THE TRIALS AND TRIBULATIONS OF VIDEOTAPING
Last week we all turned in our videos, a requirement of the Emerging Artist Grant. I’ve done easy recordings on my iPhone of uke “performances” although I don’t call them that. So doing a video about me, my work, my “studio” should’ve been easy. But it wasn’t.
I had written a rough script and storyboard (plan for narrative and insertion of photos). In the course of videotaping, my phone repeatedly stopped so I ended up breaking up my story into segments. Creative Pinellas Curator Danny Olda would be doing the hard part of editing. At this time, I’ve been able to upload two segments…I might have to redo.
SURPRISE! GETTING NOTICED
I’m in constant contact with those marvelous, encouraging folks at the National Basketry Organization. A member for years (since its inception in 1999), I had dropped it for several years. Rejoining this group as been instrumental in my continuing growth as a maker. An NBO scholarship awarded to me in 2019 caused me to seriously consider installation themed work as a focus.

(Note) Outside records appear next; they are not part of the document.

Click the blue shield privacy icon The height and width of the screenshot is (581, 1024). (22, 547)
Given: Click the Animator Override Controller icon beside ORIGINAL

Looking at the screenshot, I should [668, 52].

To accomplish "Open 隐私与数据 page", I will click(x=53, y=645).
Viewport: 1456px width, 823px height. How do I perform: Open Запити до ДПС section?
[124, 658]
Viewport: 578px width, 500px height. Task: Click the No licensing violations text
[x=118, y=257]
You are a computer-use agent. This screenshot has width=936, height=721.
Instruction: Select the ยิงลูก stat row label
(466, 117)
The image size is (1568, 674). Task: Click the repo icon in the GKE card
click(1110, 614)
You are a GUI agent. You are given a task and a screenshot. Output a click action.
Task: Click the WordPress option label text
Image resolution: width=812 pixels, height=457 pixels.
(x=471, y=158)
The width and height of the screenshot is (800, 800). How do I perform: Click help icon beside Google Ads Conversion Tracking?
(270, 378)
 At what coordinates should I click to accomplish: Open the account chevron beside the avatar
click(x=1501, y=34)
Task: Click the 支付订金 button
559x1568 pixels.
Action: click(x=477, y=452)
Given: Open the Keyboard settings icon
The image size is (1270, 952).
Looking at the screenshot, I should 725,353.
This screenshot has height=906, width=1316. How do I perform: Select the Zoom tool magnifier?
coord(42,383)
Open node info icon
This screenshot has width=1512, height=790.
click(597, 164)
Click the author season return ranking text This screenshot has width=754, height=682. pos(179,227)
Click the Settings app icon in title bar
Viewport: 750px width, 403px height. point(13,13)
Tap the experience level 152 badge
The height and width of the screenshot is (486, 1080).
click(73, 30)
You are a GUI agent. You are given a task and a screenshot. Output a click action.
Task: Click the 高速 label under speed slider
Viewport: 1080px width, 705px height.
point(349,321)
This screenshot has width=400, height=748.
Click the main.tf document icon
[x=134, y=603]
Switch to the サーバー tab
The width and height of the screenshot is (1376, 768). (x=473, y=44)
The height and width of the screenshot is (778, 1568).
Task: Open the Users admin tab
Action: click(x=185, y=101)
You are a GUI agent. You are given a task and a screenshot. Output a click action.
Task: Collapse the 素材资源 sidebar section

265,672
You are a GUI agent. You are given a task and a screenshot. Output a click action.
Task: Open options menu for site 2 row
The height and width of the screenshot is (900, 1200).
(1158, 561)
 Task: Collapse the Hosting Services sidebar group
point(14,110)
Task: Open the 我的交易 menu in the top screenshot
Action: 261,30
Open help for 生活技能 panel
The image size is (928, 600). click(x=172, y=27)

So, when I was awarded the Emerging Artist grant, I emailed NBO Executive Director Pam Morton and Administrative Manager Joan Ciolino the good news and promptly forgot about it. Someone at yesterday’s TBBG (Tampa Bay Basketmakers Guild) meeting said she was reading something on her computer when up popped an article about me and the grant.
Have to admit, as a former journalist and public relations person, seeing something in writing (that you didn’t write yourself), what we call “third party endorsement,” is thrilling and humbling. I am very grateful.
P.S. Almost forgot. If you’re free on Tuesday, 4-6pm and want to make a music shaker, drop by Lealman Community Park, 3800 55th Ave. N, St. Petersburg. I’ll be teaching this activity at SPACEcraft (the cool shipping container just north of the basketball court)!